Work instructions — If a line in the records below contains the word "agent", copy it.
>>
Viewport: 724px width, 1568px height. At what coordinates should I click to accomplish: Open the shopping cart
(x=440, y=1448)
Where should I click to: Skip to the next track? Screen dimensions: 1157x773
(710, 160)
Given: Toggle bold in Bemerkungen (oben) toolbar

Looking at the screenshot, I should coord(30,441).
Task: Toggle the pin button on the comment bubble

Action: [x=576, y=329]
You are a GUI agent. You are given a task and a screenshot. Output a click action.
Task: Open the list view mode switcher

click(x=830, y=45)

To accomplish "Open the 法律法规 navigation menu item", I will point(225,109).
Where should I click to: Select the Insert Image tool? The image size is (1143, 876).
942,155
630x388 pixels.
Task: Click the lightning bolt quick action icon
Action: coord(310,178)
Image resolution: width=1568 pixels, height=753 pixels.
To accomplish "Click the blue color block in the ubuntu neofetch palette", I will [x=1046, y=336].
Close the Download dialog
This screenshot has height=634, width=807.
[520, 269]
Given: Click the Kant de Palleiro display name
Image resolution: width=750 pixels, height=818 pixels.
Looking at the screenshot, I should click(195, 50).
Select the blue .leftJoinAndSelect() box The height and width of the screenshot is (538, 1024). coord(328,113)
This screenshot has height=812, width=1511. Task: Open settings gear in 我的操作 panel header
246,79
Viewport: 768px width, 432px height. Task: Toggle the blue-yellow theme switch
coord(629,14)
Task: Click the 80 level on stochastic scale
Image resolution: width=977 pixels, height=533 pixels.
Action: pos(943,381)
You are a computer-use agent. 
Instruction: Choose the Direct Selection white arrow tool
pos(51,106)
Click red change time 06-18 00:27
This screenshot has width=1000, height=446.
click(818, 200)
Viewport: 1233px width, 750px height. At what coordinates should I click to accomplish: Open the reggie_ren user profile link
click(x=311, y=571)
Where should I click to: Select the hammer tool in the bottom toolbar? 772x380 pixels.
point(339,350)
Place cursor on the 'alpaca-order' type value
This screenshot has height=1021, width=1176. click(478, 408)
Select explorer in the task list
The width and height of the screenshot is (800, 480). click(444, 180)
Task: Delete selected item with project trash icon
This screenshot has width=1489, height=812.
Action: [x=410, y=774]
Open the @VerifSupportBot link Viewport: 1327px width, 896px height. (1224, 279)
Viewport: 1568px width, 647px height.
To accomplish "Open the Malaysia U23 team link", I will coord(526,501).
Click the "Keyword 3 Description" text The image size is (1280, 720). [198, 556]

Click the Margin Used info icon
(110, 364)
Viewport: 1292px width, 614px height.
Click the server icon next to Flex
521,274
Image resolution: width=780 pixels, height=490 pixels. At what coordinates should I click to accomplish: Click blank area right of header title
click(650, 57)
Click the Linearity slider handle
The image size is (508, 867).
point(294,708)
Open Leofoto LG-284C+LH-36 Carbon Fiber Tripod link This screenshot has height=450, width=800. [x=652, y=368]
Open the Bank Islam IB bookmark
<<
Solution —
You are a GUI agent. You are given a task and a screenshot. Output a click action.
You are a computer-use agent. 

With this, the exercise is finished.